Fears that merger-minded companies might not be receiving a fair hearing were heightened last September when John Temple Lang resigned as the commission's chief hearing officer just four months after Monti had appointed him. The commission's three hearing officers, as senior commission officials, play a pivotal but vaguely defined role in vetting mergers. Officially, they review the formal "statement of objections" to a merger prepared by the merger task force and arrange a hearing if the parties to a merger request one. Hearing officers then draft short reports summarizing the issues and giving their own conclusions. They can present their views on all matters of substance - crucially, on whether the commission erred in defining the market affected by a merger and thereby exaggerated the anticompetitive threat.

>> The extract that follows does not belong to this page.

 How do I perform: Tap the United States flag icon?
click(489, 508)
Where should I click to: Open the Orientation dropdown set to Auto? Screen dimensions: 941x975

But as of now, hearing officers' findings are strictly confidential. The reports go only to Monti - who isn't bound by their conclusions - and, if the parties appeal the final decision, to the European Court of Justice. Says ex-hearing officer Lang, who now works for a U.S. law firm: "The job of hearing officer is ineffective and unsatisfactory, because the companies don't know what the hearing officer thinks. There is no reform yet, nine months after [I resigned]."

Monti says he's begun looking into beefing up the role of hearing officers. But the House of Lords committee's recommendation that the hearing officer's report be sent to all parties concerned is unlikely ever to be adopted. More radical proposals, such as making hearing officers employees of the European Court of Justice rather than the commission, have also been struck from the near-term agenda. Jean-Fran¨ois Pons, the commission's deputy head of competition policy, informed the Lords' panel that although this was a "possibility" for the future, it would hobble hearing officers in gaining access to documents and obtaining updates on case developments.

Monti staunchly defends the fairness of the commission's current procedures. He points out once again that "the commission's door is always open" to discuss potential merger objections before a deal is even submitted. What's more, he says, "companies have the opportunity to reply to objections in writing as well as at an oral hearing before the commission takes a final view." Asserts Monti, "I believe there are enough checks on the commission's competition department, which conducts those reviews and investigations, to ensure that these rights are systematically respected and that the parties' views are duly taken into account." He adds that, as a safeguard, the commission's legal department exercises oversight of merger inquiries and that the final decision in merger cases lies with all 20 commissioners.

For Monti's predecessor Van Miert, the problem is not the commission at all - it's CEOs who don't do their homework. "There have been several operations that derailed because the CEOs concerned have not really been thinking about the competition issues," he says. "I'm still astonished that CEOs seem to be so naive." Maybe, but they tend to be fast learners where billion-dollar mergers - or nonmergers - are concerned.